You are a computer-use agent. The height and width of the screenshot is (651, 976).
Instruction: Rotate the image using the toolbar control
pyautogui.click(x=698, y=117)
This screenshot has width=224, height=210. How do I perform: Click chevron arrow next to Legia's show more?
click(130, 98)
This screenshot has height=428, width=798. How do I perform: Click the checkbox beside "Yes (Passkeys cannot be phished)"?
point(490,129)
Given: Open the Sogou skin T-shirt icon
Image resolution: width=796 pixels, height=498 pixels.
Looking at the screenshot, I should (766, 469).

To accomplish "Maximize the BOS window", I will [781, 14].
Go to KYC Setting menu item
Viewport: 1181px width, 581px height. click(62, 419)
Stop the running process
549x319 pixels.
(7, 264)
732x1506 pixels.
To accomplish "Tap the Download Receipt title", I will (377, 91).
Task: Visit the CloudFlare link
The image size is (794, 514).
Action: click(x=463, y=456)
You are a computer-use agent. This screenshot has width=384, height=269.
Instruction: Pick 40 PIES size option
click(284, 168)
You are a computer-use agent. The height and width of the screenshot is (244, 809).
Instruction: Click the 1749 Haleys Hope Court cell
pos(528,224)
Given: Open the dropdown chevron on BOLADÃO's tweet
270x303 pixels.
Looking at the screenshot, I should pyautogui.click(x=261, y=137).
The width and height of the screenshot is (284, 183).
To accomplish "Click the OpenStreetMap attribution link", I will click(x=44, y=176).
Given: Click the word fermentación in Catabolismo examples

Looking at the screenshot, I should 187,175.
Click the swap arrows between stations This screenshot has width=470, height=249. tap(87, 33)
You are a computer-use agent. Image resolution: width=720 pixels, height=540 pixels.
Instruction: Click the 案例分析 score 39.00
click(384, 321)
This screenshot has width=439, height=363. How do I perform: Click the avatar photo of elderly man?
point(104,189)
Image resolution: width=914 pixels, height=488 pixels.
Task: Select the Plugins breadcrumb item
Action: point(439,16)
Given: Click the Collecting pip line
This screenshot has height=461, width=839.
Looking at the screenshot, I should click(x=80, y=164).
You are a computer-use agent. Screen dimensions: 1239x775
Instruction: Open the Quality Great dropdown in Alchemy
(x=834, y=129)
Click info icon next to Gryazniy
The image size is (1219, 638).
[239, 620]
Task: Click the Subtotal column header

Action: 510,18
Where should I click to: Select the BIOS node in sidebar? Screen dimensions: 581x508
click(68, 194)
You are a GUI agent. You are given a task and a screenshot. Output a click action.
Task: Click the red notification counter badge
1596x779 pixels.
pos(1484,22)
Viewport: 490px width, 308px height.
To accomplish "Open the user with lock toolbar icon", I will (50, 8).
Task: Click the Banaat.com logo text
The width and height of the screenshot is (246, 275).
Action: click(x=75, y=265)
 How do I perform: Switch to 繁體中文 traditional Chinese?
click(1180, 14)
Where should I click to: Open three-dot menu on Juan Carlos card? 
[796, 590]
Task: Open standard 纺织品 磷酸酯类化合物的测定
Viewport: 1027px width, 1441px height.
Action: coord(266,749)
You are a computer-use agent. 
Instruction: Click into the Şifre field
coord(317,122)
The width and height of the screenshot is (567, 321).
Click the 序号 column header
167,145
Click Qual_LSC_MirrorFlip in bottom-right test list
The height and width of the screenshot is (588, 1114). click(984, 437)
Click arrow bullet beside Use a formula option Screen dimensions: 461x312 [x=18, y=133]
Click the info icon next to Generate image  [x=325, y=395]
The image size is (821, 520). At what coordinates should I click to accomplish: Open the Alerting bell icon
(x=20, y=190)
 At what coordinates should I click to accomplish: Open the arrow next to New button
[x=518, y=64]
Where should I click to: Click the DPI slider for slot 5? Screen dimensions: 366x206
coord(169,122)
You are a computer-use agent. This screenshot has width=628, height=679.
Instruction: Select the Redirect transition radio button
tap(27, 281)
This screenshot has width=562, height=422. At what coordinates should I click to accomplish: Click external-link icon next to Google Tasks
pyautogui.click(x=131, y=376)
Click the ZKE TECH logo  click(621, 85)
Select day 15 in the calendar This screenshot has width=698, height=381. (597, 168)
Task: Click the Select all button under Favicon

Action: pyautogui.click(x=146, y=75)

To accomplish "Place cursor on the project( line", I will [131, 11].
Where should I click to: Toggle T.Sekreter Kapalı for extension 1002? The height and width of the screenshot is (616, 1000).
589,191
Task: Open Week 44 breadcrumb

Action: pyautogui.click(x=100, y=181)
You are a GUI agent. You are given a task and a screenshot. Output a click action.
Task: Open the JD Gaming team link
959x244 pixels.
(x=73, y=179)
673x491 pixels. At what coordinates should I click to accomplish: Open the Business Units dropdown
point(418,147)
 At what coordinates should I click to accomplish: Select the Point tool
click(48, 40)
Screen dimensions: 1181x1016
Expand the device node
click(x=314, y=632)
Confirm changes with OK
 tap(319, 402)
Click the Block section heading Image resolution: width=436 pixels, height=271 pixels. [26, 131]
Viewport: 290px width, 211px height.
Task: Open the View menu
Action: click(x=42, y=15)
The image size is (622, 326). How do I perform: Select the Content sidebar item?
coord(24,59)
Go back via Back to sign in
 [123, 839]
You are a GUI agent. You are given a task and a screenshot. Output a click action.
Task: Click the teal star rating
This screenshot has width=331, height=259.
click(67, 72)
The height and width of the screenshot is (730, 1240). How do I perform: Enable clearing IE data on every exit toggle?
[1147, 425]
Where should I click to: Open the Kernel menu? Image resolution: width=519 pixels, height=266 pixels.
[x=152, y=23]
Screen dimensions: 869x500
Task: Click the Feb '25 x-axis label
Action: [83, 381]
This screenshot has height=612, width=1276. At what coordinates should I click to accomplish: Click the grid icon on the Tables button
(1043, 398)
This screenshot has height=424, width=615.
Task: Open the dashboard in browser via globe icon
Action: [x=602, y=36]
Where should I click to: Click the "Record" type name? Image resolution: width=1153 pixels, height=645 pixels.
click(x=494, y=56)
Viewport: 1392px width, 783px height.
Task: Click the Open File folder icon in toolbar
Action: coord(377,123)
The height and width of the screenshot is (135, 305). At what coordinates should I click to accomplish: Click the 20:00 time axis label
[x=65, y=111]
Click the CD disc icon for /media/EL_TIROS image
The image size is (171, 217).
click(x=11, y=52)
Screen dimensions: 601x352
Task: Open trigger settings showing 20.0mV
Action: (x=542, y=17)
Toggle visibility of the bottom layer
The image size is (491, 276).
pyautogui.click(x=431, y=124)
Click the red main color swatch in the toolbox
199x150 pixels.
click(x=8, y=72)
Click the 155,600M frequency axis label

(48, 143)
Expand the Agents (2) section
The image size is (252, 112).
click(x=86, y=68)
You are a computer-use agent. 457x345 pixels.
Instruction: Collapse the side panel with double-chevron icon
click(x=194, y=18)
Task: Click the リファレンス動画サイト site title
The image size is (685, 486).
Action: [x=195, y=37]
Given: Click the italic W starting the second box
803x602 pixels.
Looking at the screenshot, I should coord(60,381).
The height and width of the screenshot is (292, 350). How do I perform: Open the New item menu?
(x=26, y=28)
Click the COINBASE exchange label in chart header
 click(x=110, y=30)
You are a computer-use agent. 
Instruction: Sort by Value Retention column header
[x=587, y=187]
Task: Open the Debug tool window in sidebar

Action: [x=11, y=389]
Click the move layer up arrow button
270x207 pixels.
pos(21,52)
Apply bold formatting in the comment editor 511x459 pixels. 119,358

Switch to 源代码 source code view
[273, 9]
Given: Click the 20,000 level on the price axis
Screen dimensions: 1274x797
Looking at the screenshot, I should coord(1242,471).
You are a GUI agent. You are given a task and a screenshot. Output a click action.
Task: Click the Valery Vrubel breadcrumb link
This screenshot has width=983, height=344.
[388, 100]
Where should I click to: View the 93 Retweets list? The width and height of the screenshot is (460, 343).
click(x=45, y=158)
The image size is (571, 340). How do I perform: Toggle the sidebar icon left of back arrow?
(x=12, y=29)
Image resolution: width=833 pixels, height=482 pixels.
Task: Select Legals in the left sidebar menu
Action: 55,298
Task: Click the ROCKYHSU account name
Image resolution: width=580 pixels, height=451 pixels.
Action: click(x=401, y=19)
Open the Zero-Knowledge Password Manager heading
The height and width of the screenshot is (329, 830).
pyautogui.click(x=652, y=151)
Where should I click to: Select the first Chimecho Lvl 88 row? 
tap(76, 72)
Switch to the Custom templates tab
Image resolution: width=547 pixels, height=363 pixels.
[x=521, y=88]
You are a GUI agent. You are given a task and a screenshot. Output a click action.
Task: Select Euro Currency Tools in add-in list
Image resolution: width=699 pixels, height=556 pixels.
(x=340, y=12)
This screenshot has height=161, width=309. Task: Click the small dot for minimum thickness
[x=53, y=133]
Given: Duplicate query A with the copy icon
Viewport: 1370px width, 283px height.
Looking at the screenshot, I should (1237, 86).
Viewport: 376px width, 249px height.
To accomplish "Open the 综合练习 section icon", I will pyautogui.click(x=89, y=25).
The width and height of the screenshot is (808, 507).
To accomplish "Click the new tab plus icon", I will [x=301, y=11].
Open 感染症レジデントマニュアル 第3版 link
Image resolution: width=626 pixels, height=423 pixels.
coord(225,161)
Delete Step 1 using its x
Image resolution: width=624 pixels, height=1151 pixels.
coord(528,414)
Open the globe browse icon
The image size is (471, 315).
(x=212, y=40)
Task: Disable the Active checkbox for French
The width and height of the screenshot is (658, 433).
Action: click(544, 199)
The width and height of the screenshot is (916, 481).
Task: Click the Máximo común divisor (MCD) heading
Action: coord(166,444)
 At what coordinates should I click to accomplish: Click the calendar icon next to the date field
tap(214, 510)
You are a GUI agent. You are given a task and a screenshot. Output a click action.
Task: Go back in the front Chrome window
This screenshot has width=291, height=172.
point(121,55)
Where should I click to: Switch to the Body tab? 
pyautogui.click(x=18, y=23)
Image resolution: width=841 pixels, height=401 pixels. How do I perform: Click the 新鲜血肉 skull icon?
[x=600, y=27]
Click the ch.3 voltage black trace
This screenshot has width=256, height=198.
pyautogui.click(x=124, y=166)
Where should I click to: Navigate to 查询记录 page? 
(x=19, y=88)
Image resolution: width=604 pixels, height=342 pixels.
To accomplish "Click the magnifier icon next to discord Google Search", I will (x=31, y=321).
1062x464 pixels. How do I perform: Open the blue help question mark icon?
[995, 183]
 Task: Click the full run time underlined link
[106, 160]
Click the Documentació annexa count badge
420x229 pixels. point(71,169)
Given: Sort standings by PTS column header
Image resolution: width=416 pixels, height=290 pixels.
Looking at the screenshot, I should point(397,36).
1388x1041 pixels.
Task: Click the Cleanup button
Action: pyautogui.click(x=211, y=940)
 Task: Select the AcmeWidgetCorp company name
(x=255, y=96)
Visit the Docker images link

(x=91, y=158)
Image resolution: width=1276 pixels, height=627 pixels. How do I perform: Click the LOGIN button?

*-*-*

- TASK STATEMENT -
Write down, word for word, the lines above from the one containing "This screenshot has width=439, height=363." through the one containing "You are a computer-use agent. Screen", both ends included.

- THE ANSWER -
This screenshot has width=439, height=363. How do I perform: Click the avatar photo of elderly man?
point(104,189)
Image resolution: width=914 pixels, height=488 pixels.
Task: Select the Plugins breadcrumb item
Action: point(439,16)
Given: Click the Collecting pip line
This screenshot has height=461, width=839.
Looking at the screenshot, I should click(x=80, y=164).
You are a computer-use agent. Screen dimensions: 1239x775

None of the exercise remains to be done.